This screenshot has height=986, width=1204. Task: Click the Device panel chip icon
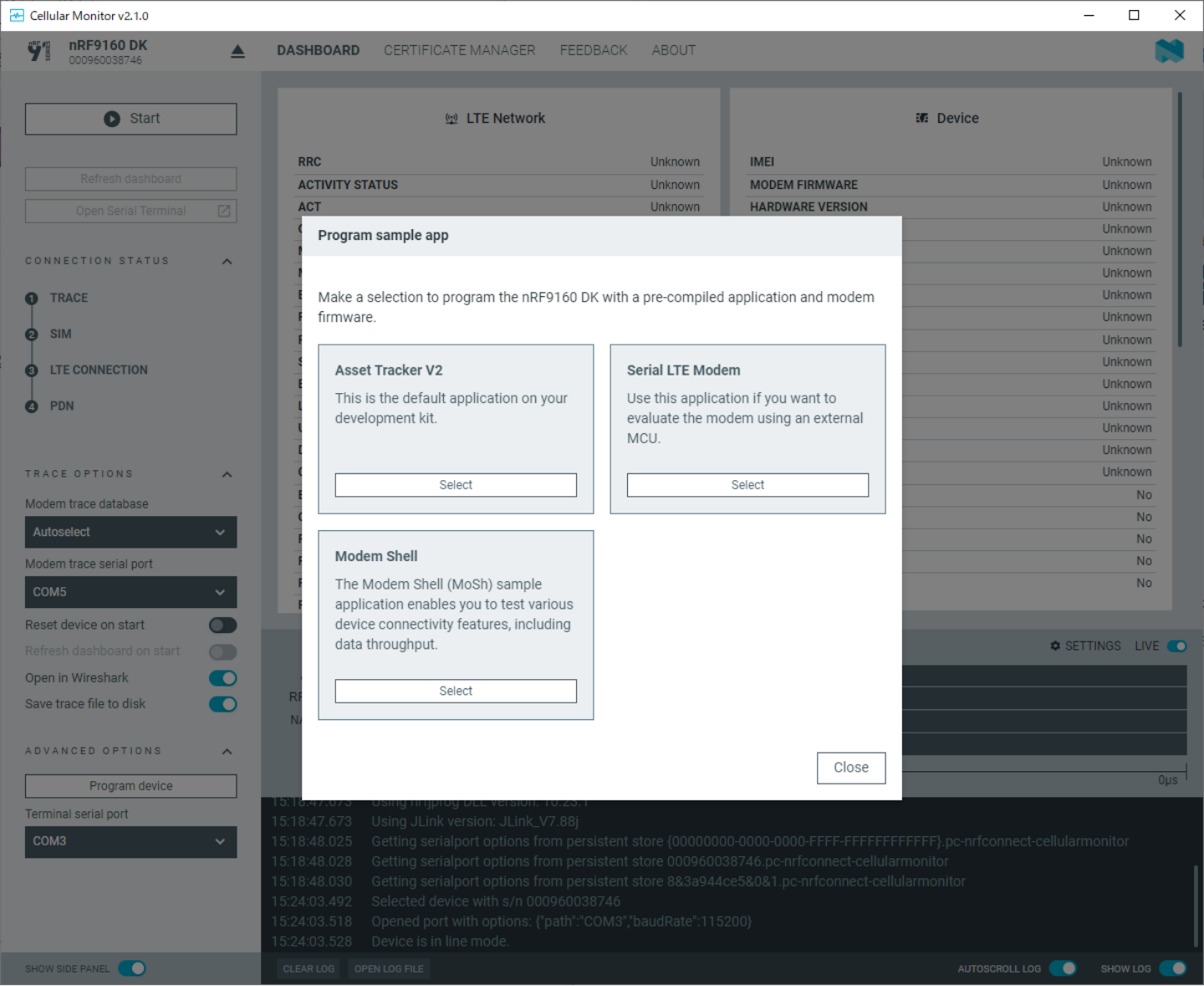click(921, 119)
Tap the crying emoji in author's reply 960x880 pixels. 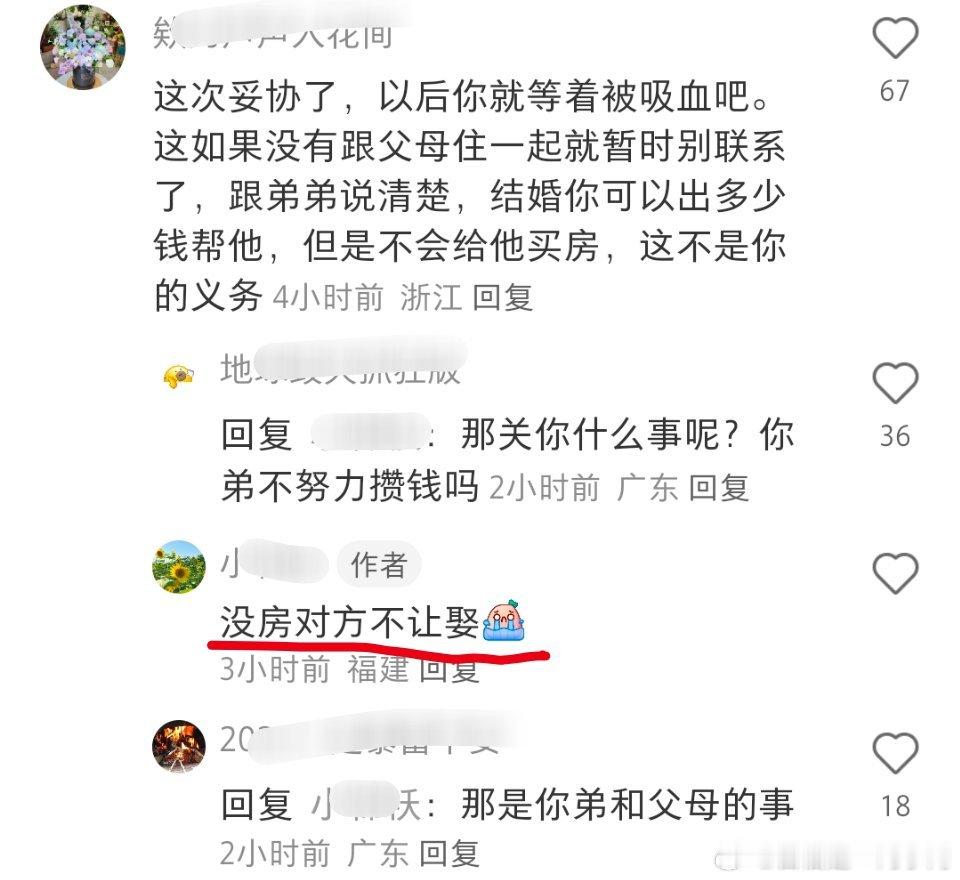pyautogui.click(x=504, y=620)
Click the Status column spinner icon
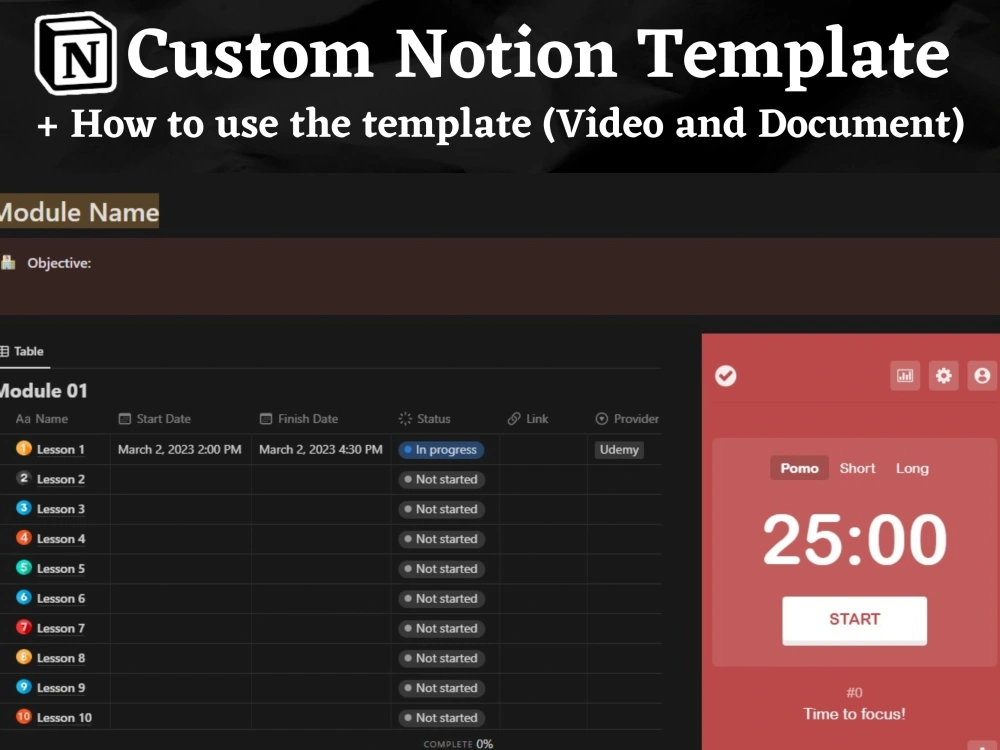Image resolution: width=1000 pixels, height=750 pixels. click(x=407, y=418)
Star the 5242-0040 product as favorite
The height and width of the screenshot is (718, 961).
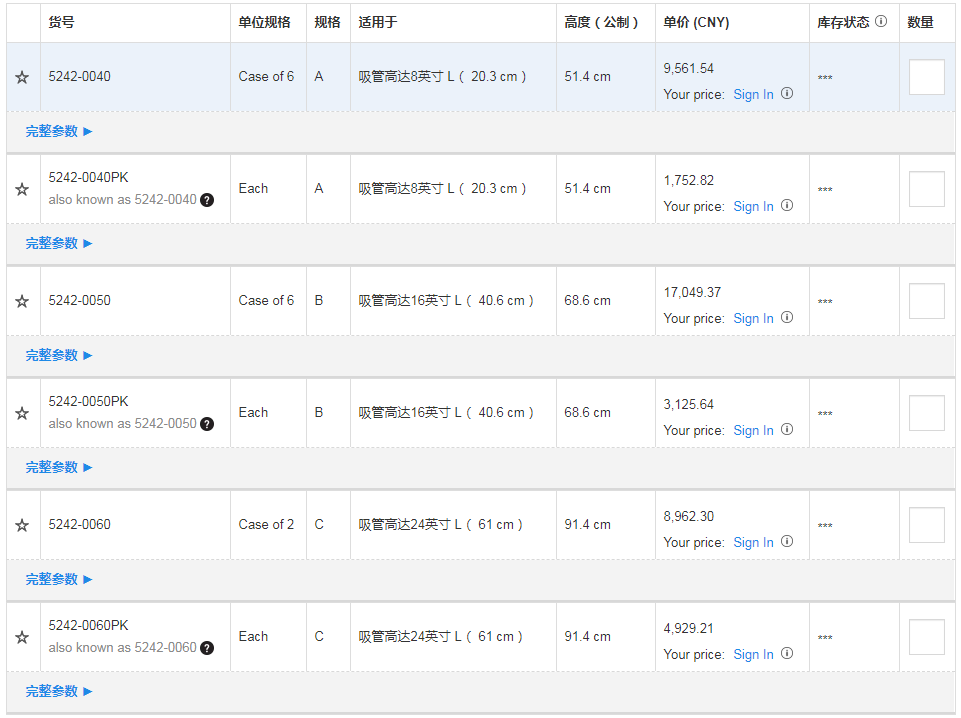[x=22, y=78]
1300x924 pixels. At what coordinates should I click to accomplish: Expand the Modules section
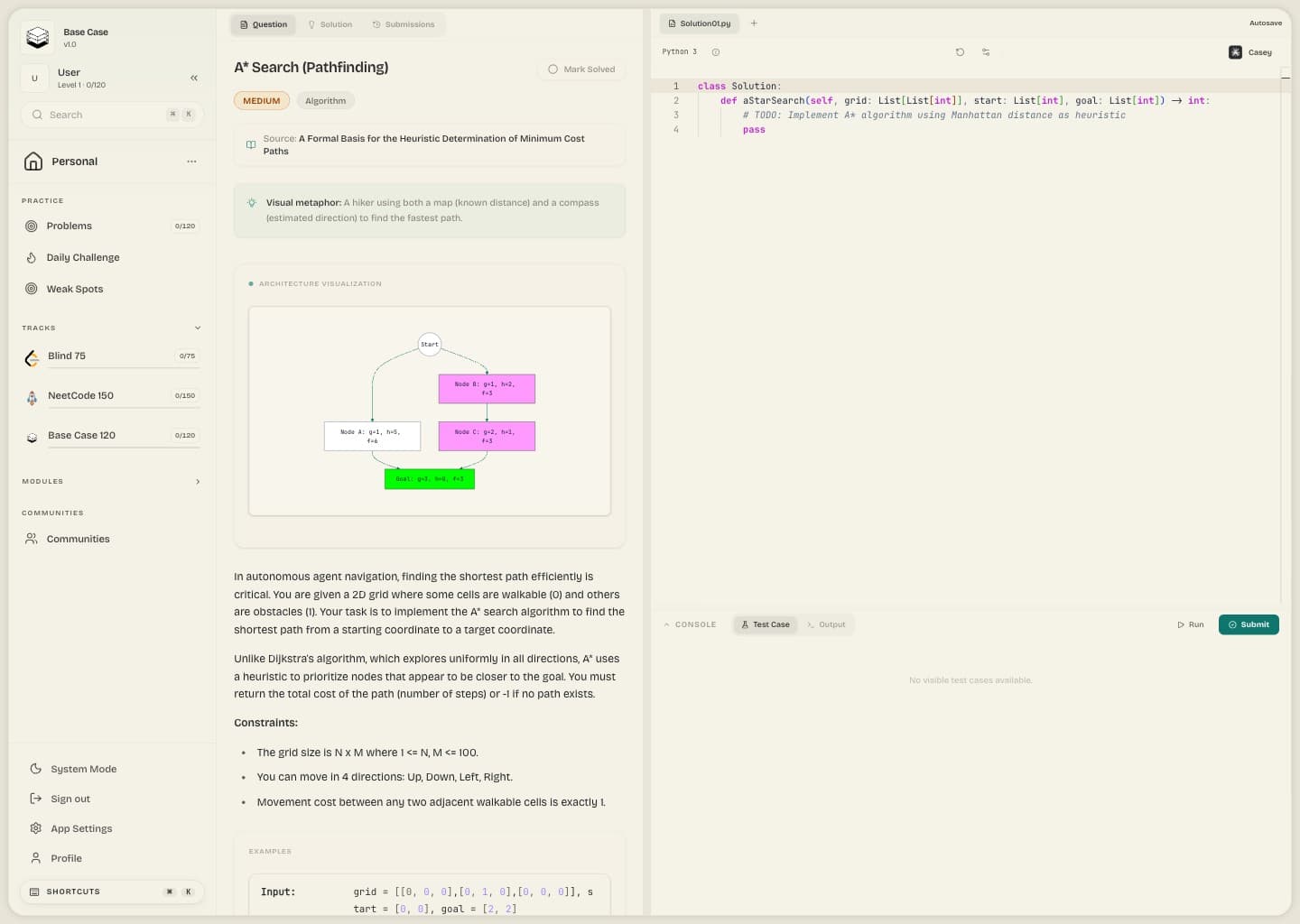tap(198, 481)

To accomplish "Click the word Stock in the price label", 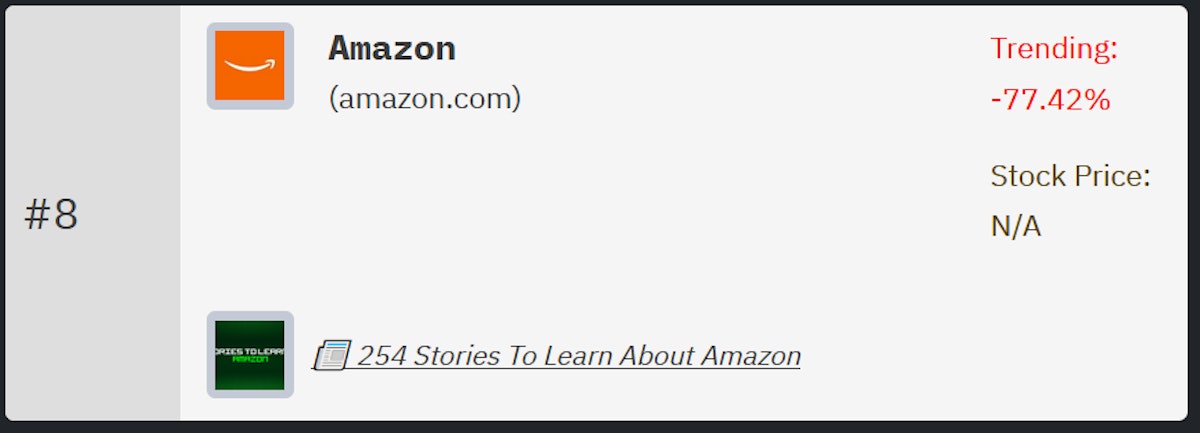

________________

**Written exercise:**
Rewrite the material from the line with "Click the Status column spinner icon" up to and including the line with "tap(198, 481)", replacing "Modules" with "Settings" and keeping everything else unchanged. Leave the pictures out of your answer.

**Exercise response:**
Click the Status column spinner icon
Image resolution: width=1000 pixels, height=750 pixels. click(x=407, y=418)
Star the 5242-0040 product as favorite
The height and width of the screenshot is (718, 961).
[x=22, y=78]
1300x924 pixels. At what coordinates should I click to accomplish: Expand the Settings section
tap(198, 481)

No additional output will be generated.